- **TASK LIST**:
1. Duplicate the passage of the MongoDB text between "Has anyone else" and "manually call it.", inclusive.
2. In the MongoDB text, which two databases does the writer name as top picks?
3. Write the next part of the text about leaving MongoDB, picking up right after its final sentence.
Begin TEXT
I'm Done With MongoDB... It's Leaving My Stack

I’ve stopped using MongoDB in all new projects. I really don’t feel comfortable using Mongo in production anymore… It’s hard to tell how valid all the recent bashing PR is.

I mean if you could pick any database today… would it be Mongo? For me RethinkDB and Postgres are my top picks.

It’s also very hard to sell a client on data integrity with MongoDB in their stack now. I either have to turn down clients, roll my own stack, or cut out Mongo from Meteor. Losing clients is my largest problem… I haven’t lost any data that I know of but it’s hard to say for sure.

Has anyone else ran Meteor without Mongo as the primary database? I’d love to hear about your setup
I have two Meteor apps now running RethinkDB. One without any Mongo (microservice cluster with REST API and SMS auth) and another with Mongo only handling user IDs.

My current strategy is to use Mongo for user accounts and only use it for storing the user id so it can be used to authenticate and allow for easy user create/logins.

Then use any other database on the server (easy with promise enabled drivers) and fetch data from the client with via Meteor methods.

Publications are replaced with a Meteor method with the same signature. It returns the same data that the publication would return. The only difference is that now the client has to manually call it.

However, with Redux this isn’t as big of a deal as it was 1 or 2 years ago. It’s fairly easy to keep track of state and do optimistic updates. To get a reactive UI you just need to long poll the client.
End TEXT
Begin DATA SHOWN
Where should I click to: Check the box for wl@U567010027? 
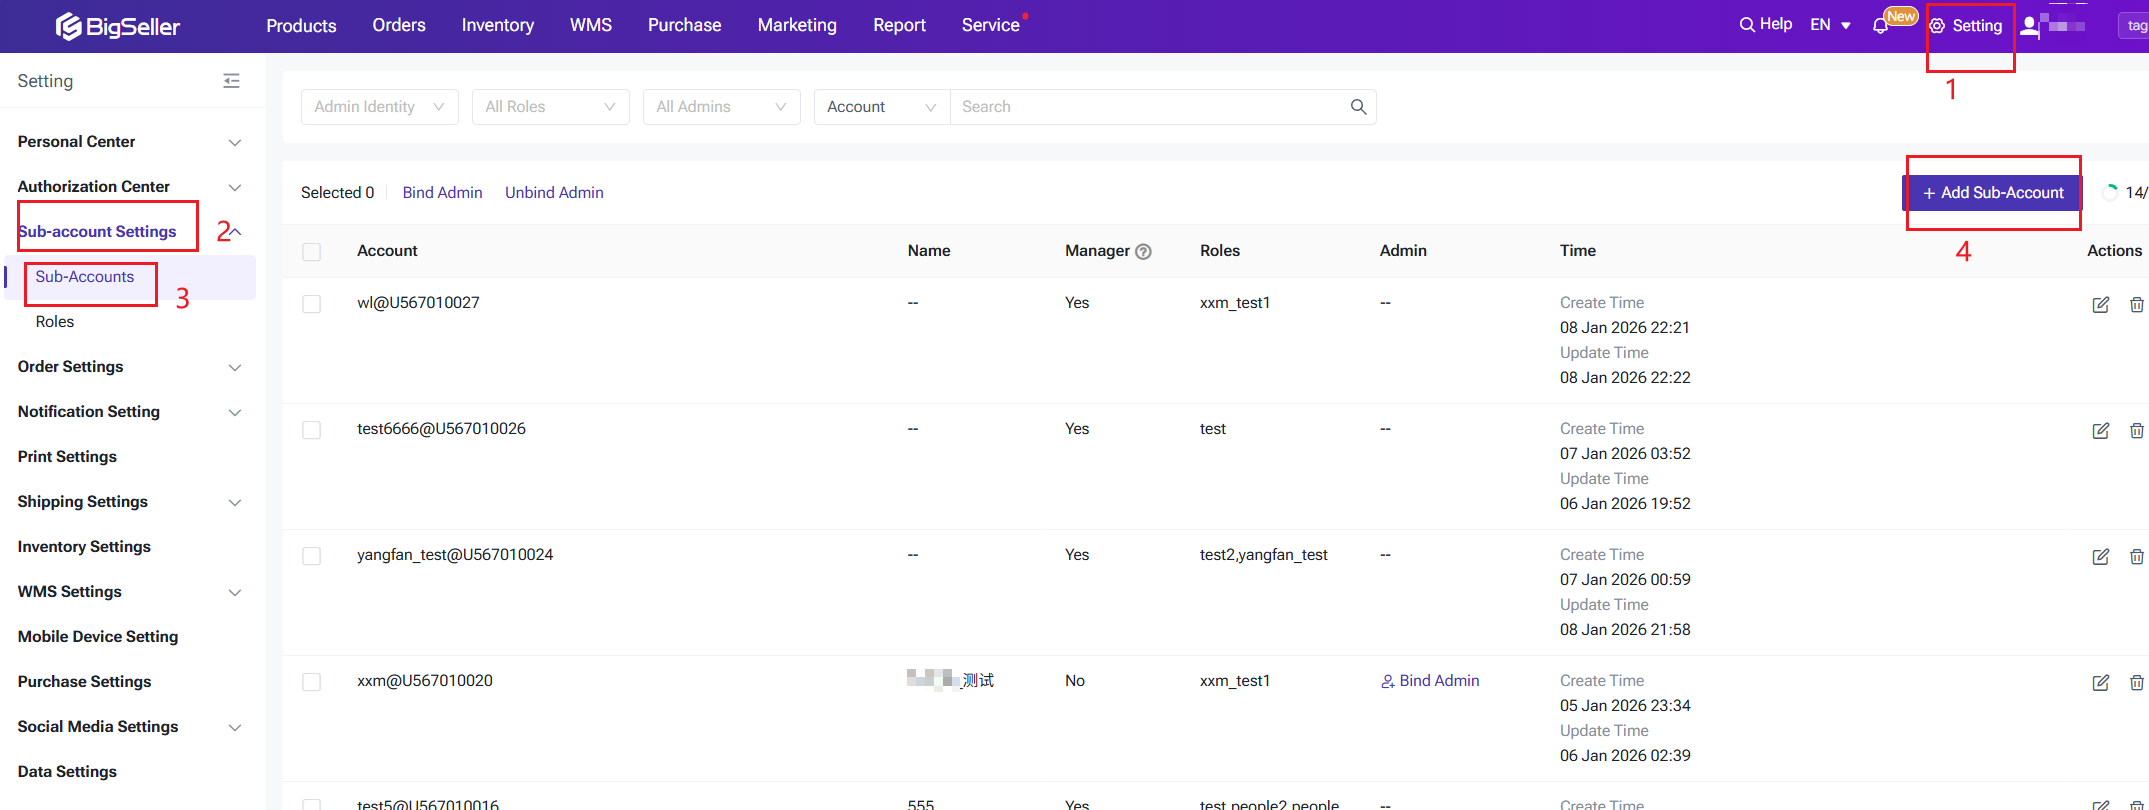coord(312,304)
End DATA SHOWN
- **ANSWERS FOR THIS EXERCISE**:
1.
Has anyone else ran Meteor without Mongo as the primary database? I’d love to hear about your setup
I have two Meteor apps now running RethinkDB. One without any Mongo (microservice cluster with REST API and SMS auth) and another with Mongo only handling user IDs.

My current strategy is to use Mongo for user accounts and only use it for storing the user id so it can be used to authenticate and allow for easy user create/logins.

Then use any other database on the server (easy with promise enabled drivers) and fetch data from the client with via Meteor methods.

Publications are replaced with a Meteor method with the same signature. It returns the same data that the publication would return. The only difference is that now the client has to manually call it.

2. RethinkDB and Postgres.

3.
Most apps don’t need tight realtime so long polling ever 30 seconds or min is usually more than enough.

Long polling for 80% of the app may even be more efficient at scale??

If you need a tight real-time feed the ccorocos:anydb package will let you setup a subscription feed without any clientside stuff.

I really hope I don’t need to keep swapping out parts of Meteor to keep up with the industry standard… I love Meteor I just wish it wasn’t constantly 6mo. behind everyone else :confused: Once async/await and Falcor mature it’s going to be hard to choose which stack to use.

Links to articles that caused the mongo upset (note i’m not giving up on Mongo because of these, the articles were the start of ‘panic’ that’s causing clients to not want Mongo in their stack):

Call me maybe: MongoDB stale reads


Well do you agree with your clients? what if you are building an app for yourself?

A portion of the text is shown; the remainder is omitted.